Бóльшая часть моих подчиненных относилась к вигам . Для их достойного братства назначение нового таможенного досмотрщика – не политика, и пусть он, в моем лице, был искренним демократом, он не принял и не посвятил свой офис никаким политическим службам. Случись все иначе – будь на эту влиятельную должность назначен активный политик и учитывая, как легко было справиться с досмотрщиком вигов, чье слабое здоровье не позволяло лично присутствовать в кабинете, – едва ли кто-то из старой их гвардии все еще дышал бы кабинетным воздухом спустя месяц после того, как по ступеням таможни поднялся бы карающий ангел. Согласно принятому в таких материях кодексу, для политика приведение всех белоголовых к гильотине считалось не чем иным, как прямым его долгом. И совершенно очевидно, старые друзья опасались, что та же участь постигнет их от моей руки. Мне было больно и в то же время забавно наблюдать ужас, с которым приняли мое появление, видеть, как покрытые щетиной щеки, избитые полувеком штормов, становятся пепельно-бледными при виде столь безобидного человека, как я; замечать, как ко мне обращается то один, то другой – и дрожь звучит в голосе, что в давно минувшие дни имел обыкновение хрипло греметь в рупор с силой, способной посрамить самого Борея. Они знали, эти замечательные старики, что, по всем принятым правилам – и, как считали некоторые из них, по причине их собственной бесполезности для дел, – всем им пора уступить место более молодым, более ортодоксальным в политике, более подходящим для службы нашему общему Дяде. Я тоже это знал, но не мог убедить свое сердце повиноваться этому разумному знанию. Внося свой дополнительный вклад в заслуженную мною дискредитацию и отягощая бремя на моей официальной совести, они продолжали в течение моего пребывания в должности медленно таскаться по верфям и ковылять то вверх, то вниз по лестнице таможни. Немалую часть времени они проводили во сне, в своих привычных углах, однако пару раз в течение дня просыпались, чтобы надоедать друг другу стотысячным повторением старых морских историй и заплесневелых анекдотов, которые в их компании давно стали чем-то наподобие пароля и отзыва.

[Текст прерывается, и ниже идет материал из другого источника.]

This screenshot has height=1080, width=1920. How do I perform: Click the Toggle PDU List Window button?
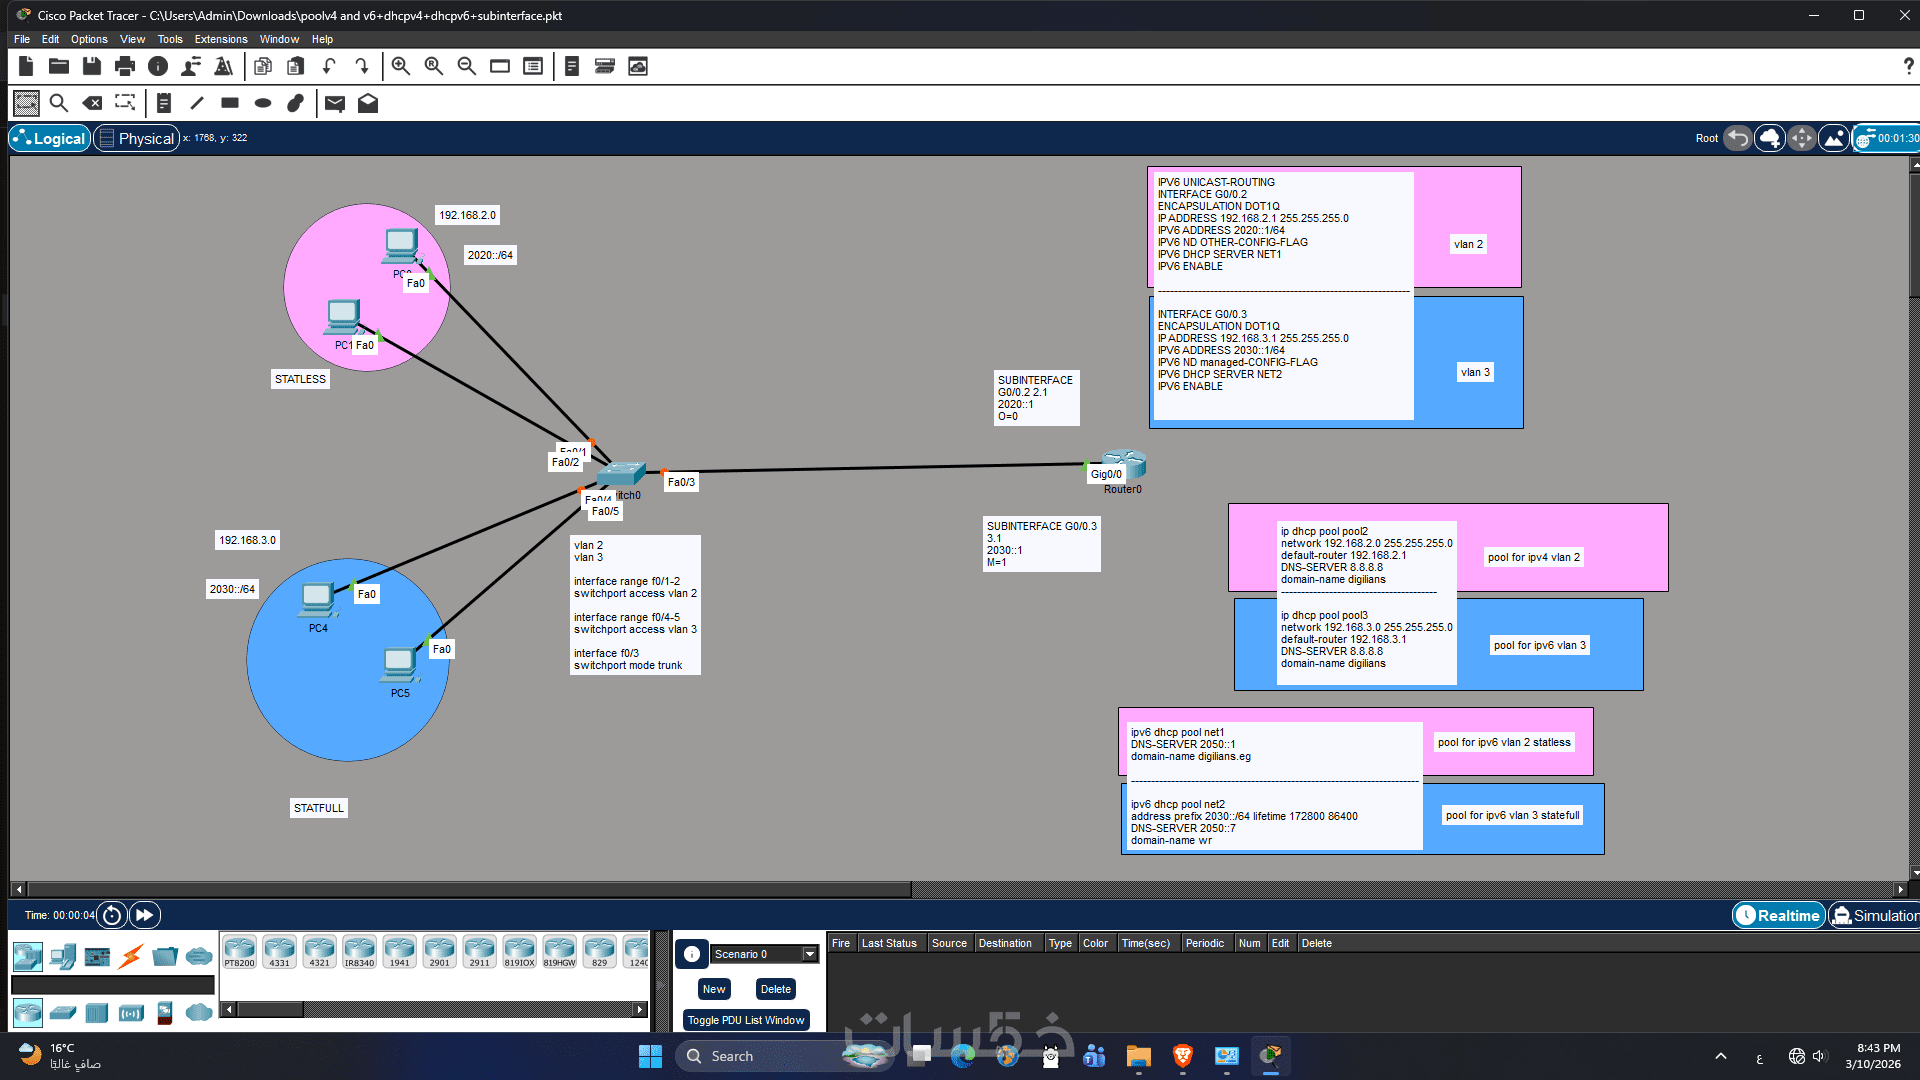tap(745, 1020)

Вскоре, насколько я понял, им стало понятно, что личность нового досмотрщика не несет им особой угрозы. Потому с легким сердцем и счастливым осознанием того, что они сохранили должность – ради самих себя, по крайней мере, если не ради службы нашему любимому отечеству, – эти старые добрые джентльмены взялись за разнообразные формальности чиновничьей работы. Дальнозорко щуря глаза под очками, они заглядывали в трюмы судов. Поднимали огромный шум из-за мелочей и при этом порой поражали тем, как эти мелочи позволяли гораздо большему просочиться сквозь пальцы. Всякий раз, когда происходила подобная потеря – к примеру, огромная партия ценного товара контрабандой сгружалась на берег среди белого дня, порой под самым их ничего не учуявшим носом, – они проявляли невероятную бдительность и рвение, закрывая, запирая и опечатывая бечевой и воском все переходы провинившегося судна. Вместо взыскания за их предыдущий просчет дело начинало принимать противоположный оборот: требовалось вознаграждение за похвальную бдительность после того, как произошло преступление, и благодарное признание за их активность, которая уже совершенно ничего не могла исправить.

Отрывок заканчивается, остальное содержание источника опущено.